# What needs to be done:
Repeat only the lines below from the one containing "You are a computer-use agent. The" through the one containing "Task: Go to next carousel slide arrow", inclusive, exactly as written.

(Records contained in a dataset)
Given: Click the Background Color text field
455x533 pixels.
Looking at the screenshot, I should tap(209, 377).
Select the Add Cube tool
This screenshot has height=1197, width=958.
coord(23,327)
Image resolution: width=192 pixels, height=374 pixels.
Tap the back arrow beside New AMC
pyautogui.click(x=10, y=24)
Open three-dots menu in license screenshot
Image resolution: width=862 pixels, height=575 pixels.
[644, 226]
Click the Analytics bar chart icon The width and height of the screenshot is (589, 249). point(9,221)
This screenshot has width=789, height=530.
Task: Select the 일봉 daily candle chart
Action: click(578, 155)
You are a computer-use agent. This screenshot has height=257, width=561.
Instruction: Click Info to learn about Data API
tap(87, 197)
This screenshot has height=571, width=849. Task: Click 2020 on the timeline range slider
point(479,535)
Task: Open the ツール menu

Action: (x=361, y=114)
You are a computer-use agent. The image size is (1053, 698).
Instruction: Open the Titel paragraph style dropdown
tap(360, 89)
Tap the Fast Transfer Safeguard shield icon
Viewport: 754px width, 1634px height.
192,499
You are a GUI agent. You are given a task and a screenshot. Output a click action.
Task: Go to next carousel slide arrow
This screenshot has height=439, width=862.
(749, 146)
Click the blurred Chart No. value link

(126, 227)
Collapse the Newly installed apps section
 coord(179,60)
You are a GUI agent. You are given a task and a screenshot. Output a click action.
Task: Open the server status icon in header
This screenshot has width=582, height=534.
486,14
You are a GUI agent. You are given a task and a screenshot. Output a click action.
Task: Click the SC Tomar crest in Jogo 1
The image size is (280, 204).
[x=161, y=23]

# Answer to this exercise:
You are a computer-use agent. The image size is (1053, 698).
Instruction: Open the Titel paragraph style dropdown
tap(360, 89)
Tap the Fast Transfer Safeguard shield icon
Viewport: 754px width, 1634px height.
192,499
You are a GUI agent. You are given a task and a screenshot. Output a click action.
Task: Go to next carousel slide arrow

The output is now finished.